Pointing data for screenshots

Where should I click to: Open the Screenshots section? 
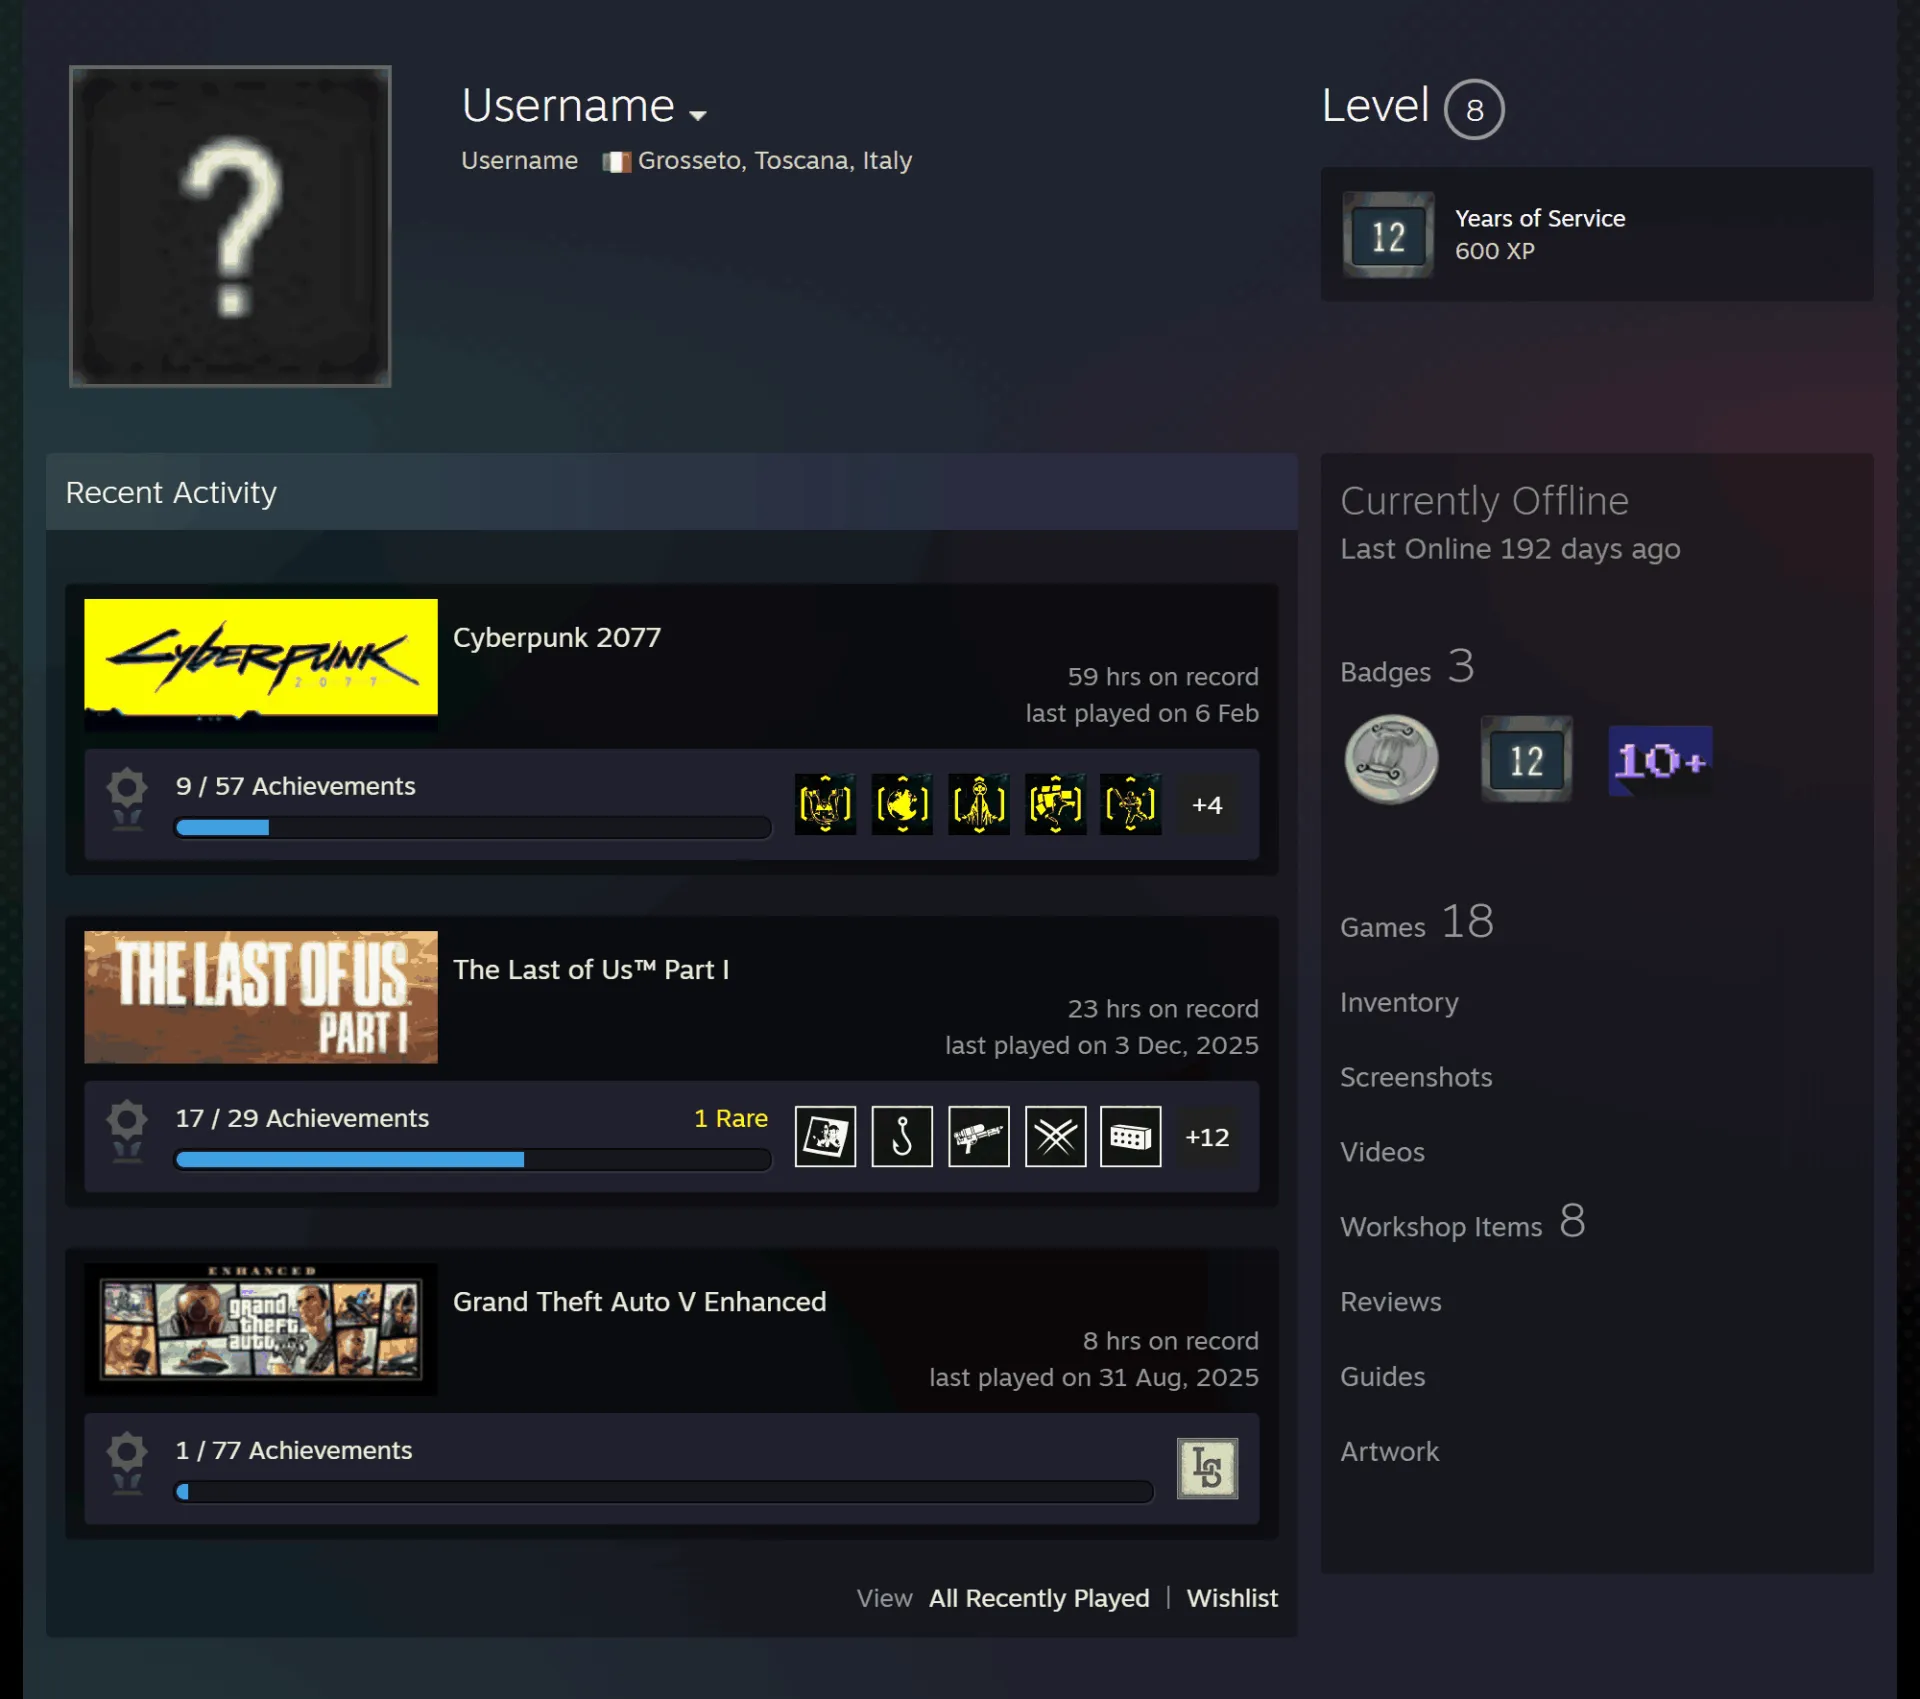coord(1416,1077)
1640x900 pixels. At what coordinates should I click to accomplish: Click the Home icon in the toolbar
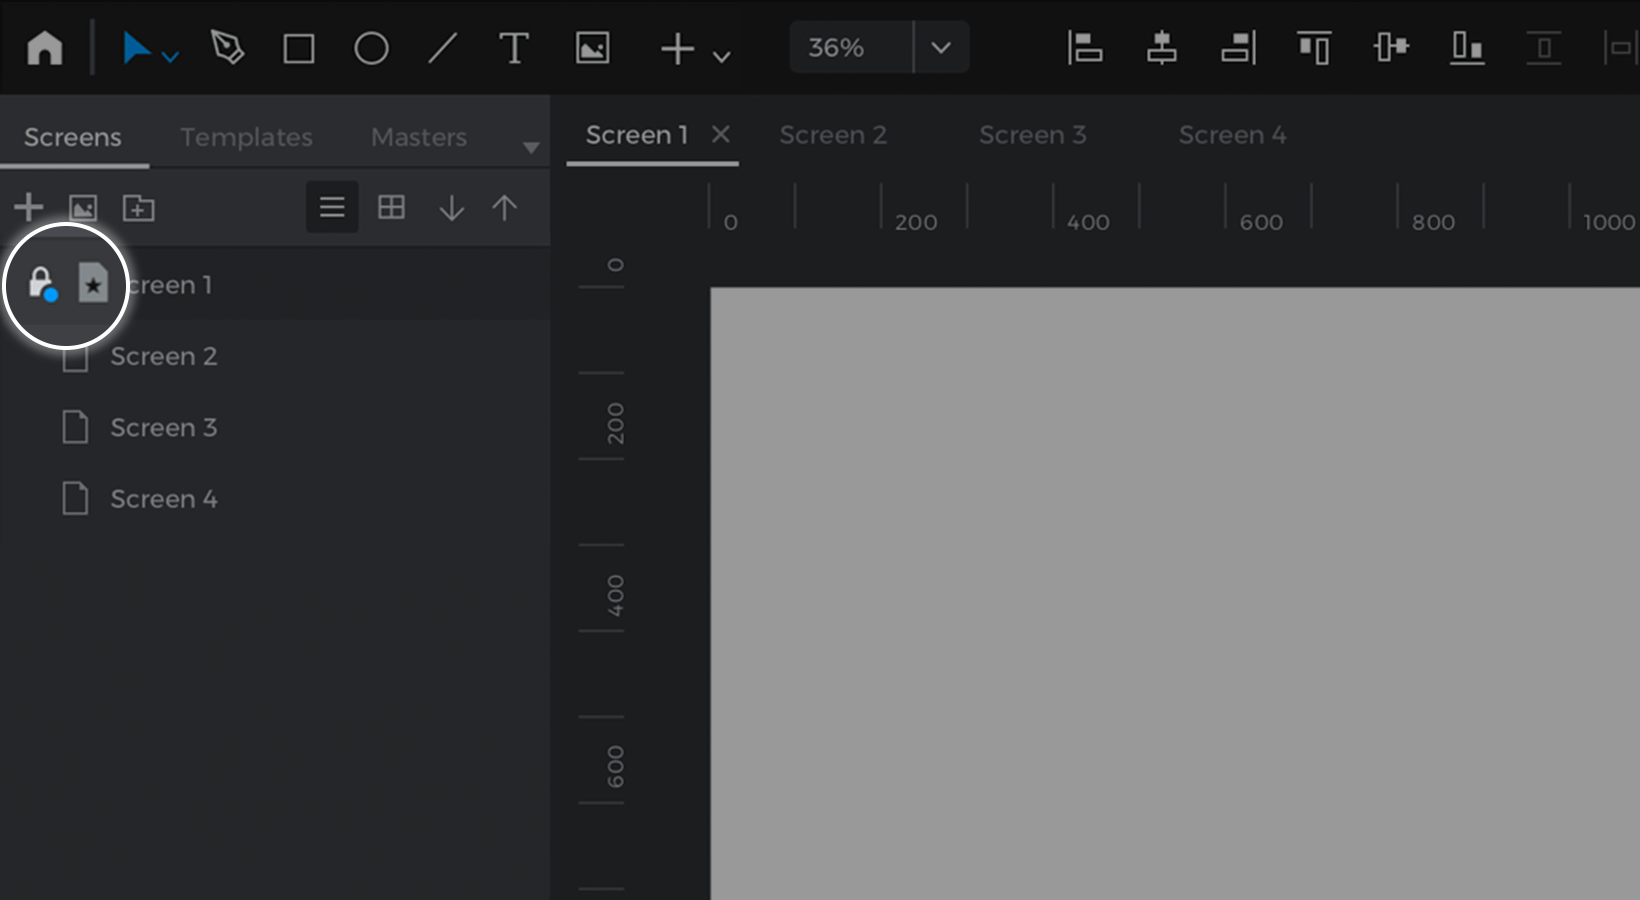(45, 47)
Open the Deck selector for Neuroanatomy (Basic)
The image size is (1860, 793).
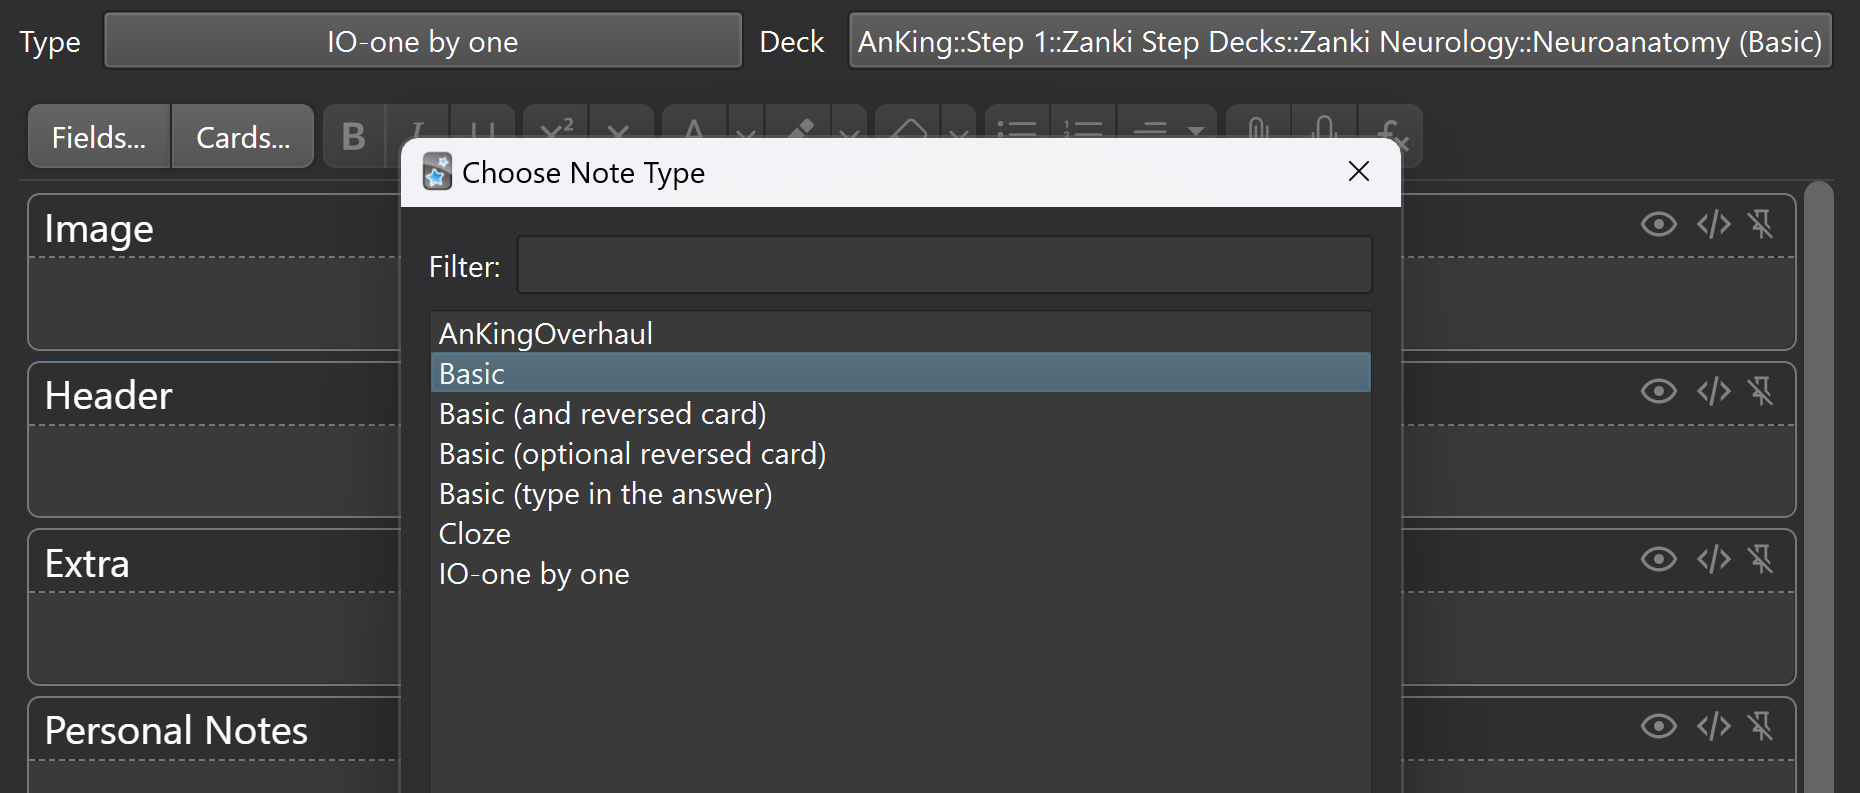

» WORK TO DO:
Copy the entries again with "Home icon" changed to "Settings icon" and nothing else altered. Leave out the pictures.

» ANSWER FOR THIS EXERCISE:
Where should I click to: Open the Screenshots section? 
coord(1416,1077)
1640x900 pixels. At what coordinates should I click to accomplish: Click the Settings icon in the toolbar
(45, 47)
Open the Deck selector for Neuroanatomy (Basic)
The image size is (1860, 793).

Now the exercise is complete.